**原文摘录**
----------

LeetCode Text Justification

LeetCode解题之Text Justification

原题

把一个集合的单词按照每行L个字符存放,不足的在单词间添加空格,每行要两端对齐(即两端都要是单词),如果空格不能均匀分布在所有间隔中,那么左边的空格要多于右边的空格,最后一行靠左对齐,每个单词间一个空格。

注意点:

  • 单词的顺序不能发生改变
  • 中间行也可能出现只有一个单词,这时要靠左对齐
  • 每行要尽可能多的容纳单词

例子:

输入: words = [“This”, “is”, “an”, “example”, “of”, “text”, “justification.”], maxWidth = 16

输出:

[
   "This is an",
   "example of text",
   "justification. "
]

解题思路

这道题比较繁琐,题目就一大段。采用双指针的方法来标记当前行的单词,如果加上下一个单词的长度和每个单词间至少一个空格时的总长度大于目标长度,说明此时的单词就是该行应该存放的。要分是否只有一个单词还是多个单词进行讨论,如果有多个单词,需要平均分配单词间的空格。现在可以知道总的空格数和单词间隔数,所以计算单词间的间隔比较简单,注意多余的空格要优先添加到左边的单词间隔中。不要忘记添加最后一行的单词。

AC源码

class Solution(object):
    def fullJustify(self, words, maxWidth):
        """ :type words: List[str] :type maxWidth: int :rtype: List[str] """
        start = end = 0
        result, curr_words_length = [], 0
        for i, word in enumerate(words):
            if len(word) + curr_words_length + end - start  > maxWidth:
                if end - start == 1:
                    result.append(words[start] + ' ' * (maxWidth - curr_words_length))

----------

**数据摘录**
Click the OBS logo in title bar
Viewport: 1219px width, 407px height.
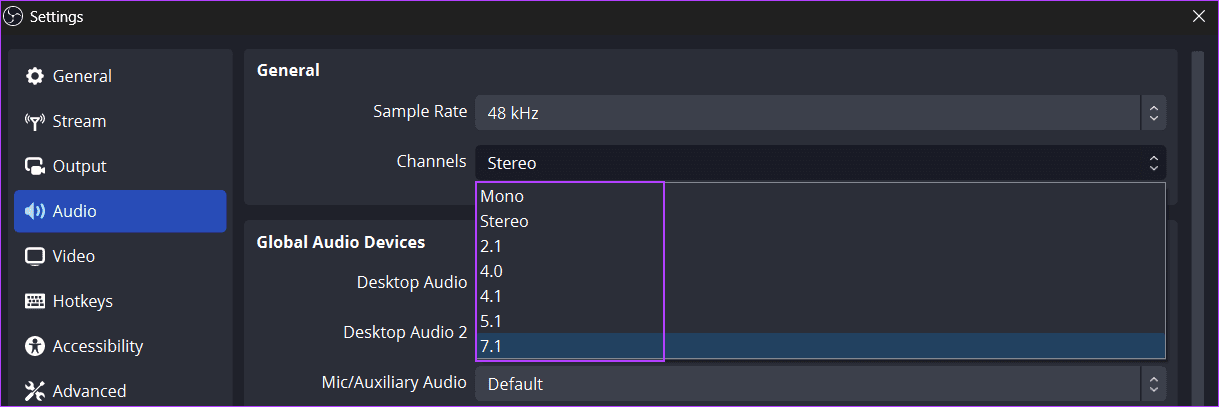[14, 16]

----------

**给定任务**
请接着上面那篇讲解 LeetCode Text Justification 解法的文章，从其最后一行之后续写下去。

**参考答案**
                else:
                    total_space = maxWidth - curr_words_length
                    space, extra = divmod(total_space, end - start - 1)
                    for j in range(extra):
                        words[start + j] += ' '
                    result.append((' ' * space).join(words[start:end]))
                curr_words_length = 0
                start = end = i
            end += 1
            curr_words_length += len(word)
        result.append(' '.join(words[start:end]) + ' ' * (maxWidth - curr_words_length - (end - start - 1)))
        return result


if __name__ == "__main__":
    assert Solution().fullJustify(["This", "is", "an", "example", "of", "text", "justification."], 16) == [
        "This is an",
        "example of text",
        "justification. "
    ]

欢迎查看我的Github (https://github.com/gavinfish/LeetCode-Python) 来获得相关源码。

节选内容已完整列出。